MTHM506 Statistical Data Modelling
Problem Sheet 2
(Covers Topics 3-4)
You should attempt all questions on this sheet. The questions constitute both summative (indicated by marks) and
formative assessment. Marks achieved in this assignment will contribute 25% of the final module mark. Solutions
are expected to be clearly explained, concise, well structured and well presented. Give R input commands
for each model fitted (e.g. ‘model <- gam(...)’). Do not display too much raw R output as part of your
solutions (e.g. don’t display the full output of ‘summary(model)’), but edit this down to the essentials. All
plots should have titles and appropriately labelled axes. Hand written solutions will be accepted, but a more
professional word processed submission is preferred (as is a mixture of the two).
Topic 3
1. The data set globalMeanTemp contains global mean temperature monthly “anomalies” for 1880–2013.
The term “anomaly” means an overall mean value was substracted from the original data points. Interest
lies in quantifying the temporal trend (change in the mean over time) in the data.
(a) Why does an additive model make sense for this data set?
(b) Fit an additive model to this data, ensuring this has adequate flexibility and that it fits the data well.

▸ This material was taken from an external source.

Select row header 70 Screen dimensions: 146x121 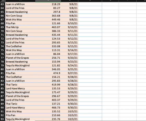[x=3, y=31]
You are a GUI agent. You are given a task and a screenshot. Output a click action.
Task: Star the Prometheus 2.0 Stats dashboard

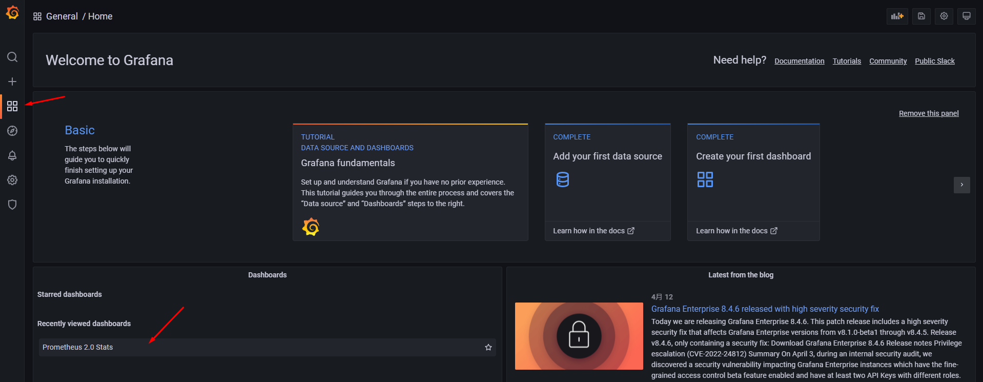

(c) Produce a plot of the data and estimated mean (trend) along with 95% confidence as well as
prediction intervals.
(d) Investigate (using additive models) whether there is a significant seasonal cycle in the data.
2. In this question we return to question 2 from sheet 1 where the following non-linear Gaussian model
was implemented:
yi ∼ N
θ2 + xi
, σ2
The relevant data are stored in the dataframe nlmodel.
(a) Fit a Gaussian GAM with identity link using the function gam() in R package mgcv. Use a cubic
spline basis and assume a basis dimension of q = 9 by denoting the smooth function of x as
s(x,k=9). (1)
(b) First check whether the rank of 9 is enough by running the function gam.check() on the fitted
model and checking whether the effective degrees of freedom is close to the maximum possible
(q− 1). This function also produces residual plots so also comment on those (but note that it plots
deviance residuals and not standardised deviance residuals). (6)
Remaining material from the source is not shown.